Doesn’t matter how much faster you are—everyone always catches up at the light.
I do apologize that it’s been practically a month since the last post. I’ll try and be better about that.
Anywho, today, parking is on the agenda. After witnessing this:
(at a Walmart, no less), witnessing the mass of people at my apartment complex that part just like this idiot, and witnessing a Bently at the airport completely destroy the front bumper parking like this, I’ve decided to try and educate people about how to park.
There is absolutely no reason to “bump the curb” with your front tires unless you have one of those huge trucks for men with little penises.
I’m assuming the “bump method” was invented to make sure that the vehicle one is driving is parked completely in the selected parking space. This appears to be an unnecessary measure taken by those who have no idea how large or small their car is.
Why this method doesn’t always work:
For parking, and everything in life really, you need to know your car. How long is your car? What is your car’s ground clearance? Does your car mean anything to you?
It is also necessary to evaluate your own skill set. Am I able to see and measure distance accurately? Am I able to place my car where I want it?
By answering these questions, you will be able to determine whether you can just park like a normal person. Parking space lengths vary by location, but this where the “can I see and measure distance accurately” comes into play. My car, at 11’ 11.9” long, happily fits in those compact parking spaces. Your hypothetical 2009 Yukon, with a length measuring 16’, does not get to use a compact parking space. Your car is, in no sense of the word, compact.

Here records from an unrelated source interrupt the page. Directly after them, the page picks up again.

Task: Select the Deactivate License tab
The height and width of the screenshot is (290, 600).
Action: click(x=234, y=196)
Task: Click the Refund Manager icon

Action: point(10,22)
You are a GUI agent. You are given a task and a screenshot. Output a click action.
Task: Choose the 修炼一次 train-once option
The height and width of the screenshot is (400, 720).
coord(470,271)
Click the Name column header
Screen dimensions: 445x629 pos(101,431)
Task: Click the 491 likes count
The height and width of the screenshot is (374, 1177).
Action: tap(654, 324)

The part that makes me cringe when I see people using the bump method is that their front bumper is mangled by the curb—as seen in the picture above, where the front bumper is actually being bent up by the dirt bank. This ruins the bumper and can actually rip the bumper off after enough times parking like that. So, if you have any shred of compassion for your car or cannot afford to buy a new bumper, don’t park like that. Ground clearance is super important when deciding if you can even attempt to use the bump method. The hypothetical Yukon has a ground clearance of 9.1”. I have yet to see a 9” curb, so you are probably okay using the bump method with your giant-ass SUV. My MINI, however, does not have significant ground clearance and the bumper will not go over the curb at all. Let’s look at a more popular car—the terrible handling Toyota Camry. The 2012 LE version has a ground clearance of 6.1”. The average vertical curb in the US in 6”; therefore, there is very little room for error. Tires too low on pressure? scrrrraaaaape. Curb not measured properly and is a little too high? scrrrrraaaaaape. Car’s front is a little low? scrrrrraaaaaaape.

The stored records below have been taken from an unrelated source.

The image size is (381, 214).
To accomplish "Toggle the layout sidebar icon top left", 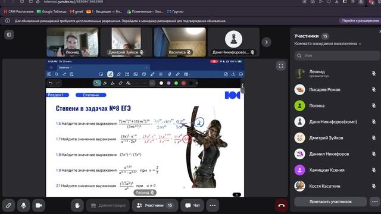I will click(9, 34).
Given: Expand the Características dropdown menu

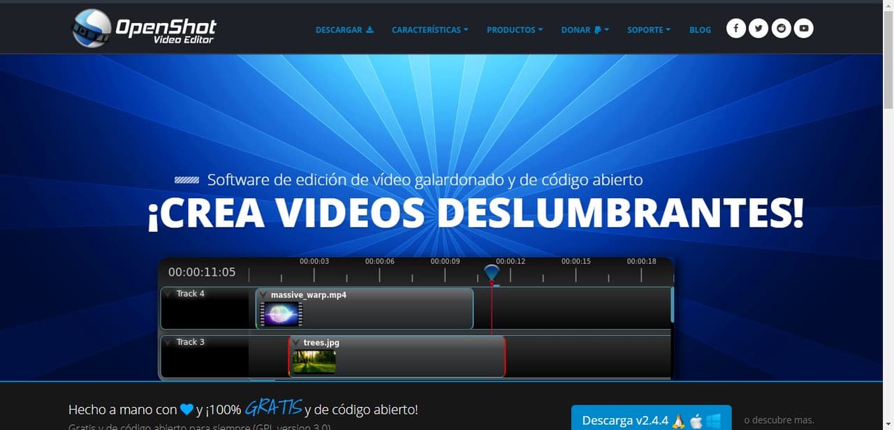Looking at the screenshot, I should 430,30.
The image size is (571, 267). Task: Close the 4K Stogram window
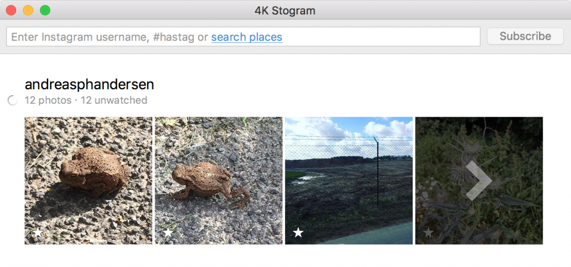(x=11, y=11)
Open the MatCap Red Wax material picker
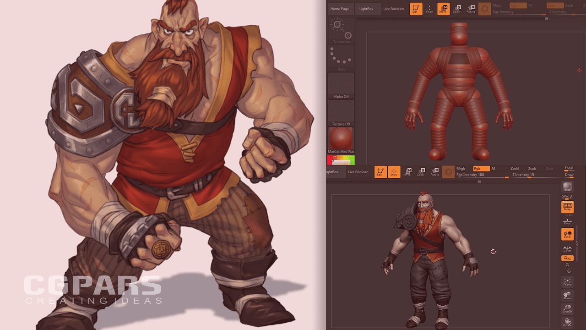 [x=341, y=140]
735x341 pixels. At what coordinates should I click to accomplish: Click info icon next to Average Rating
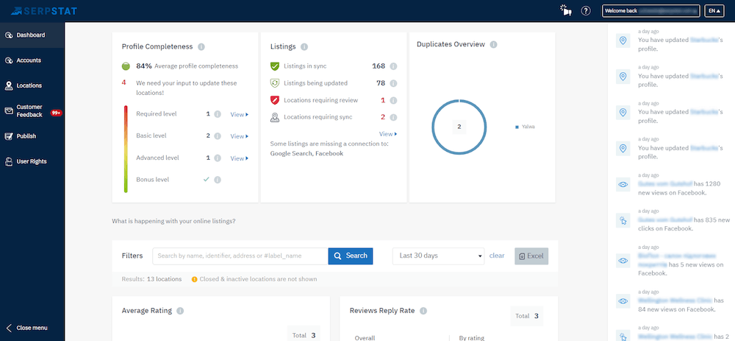(180, 311)
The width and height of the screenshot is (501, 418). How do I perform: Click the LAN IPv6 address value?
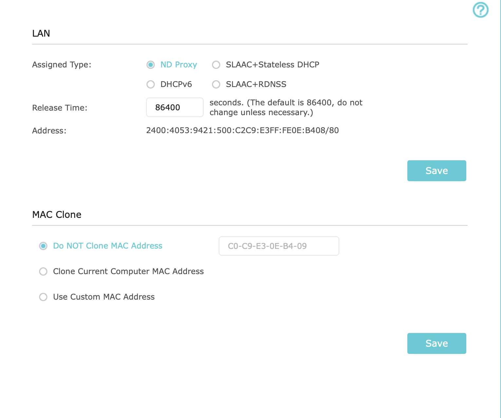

It’s much easier and safer to just know how big your car is, how big the space you’re pulling into is, and how far forward you need to pull in before your butt is out of the driving aisle. No need to go any further. This may require some practice. Pull into a space. Estimate how far you need to go, and then get out and see where you are. Or if you have a nice friend, you can practice parking in a space, and they can watch and signal you when you are in the space. Remember your bearings for the next time you park somewhere. A good spacial memory can’t hurt either.
Large trucks, go ahead and use the bump method. In fact, park over the curb. I’m tired of your giant hitches sticking out into the aisle and creating a hazard.
Or if you just don’t give a shit, go ahead and bump the curb with your new Nissan Altima (with a ground clearance of just 5.4”). I’ll just make fun of you and pass terrible judgement on you.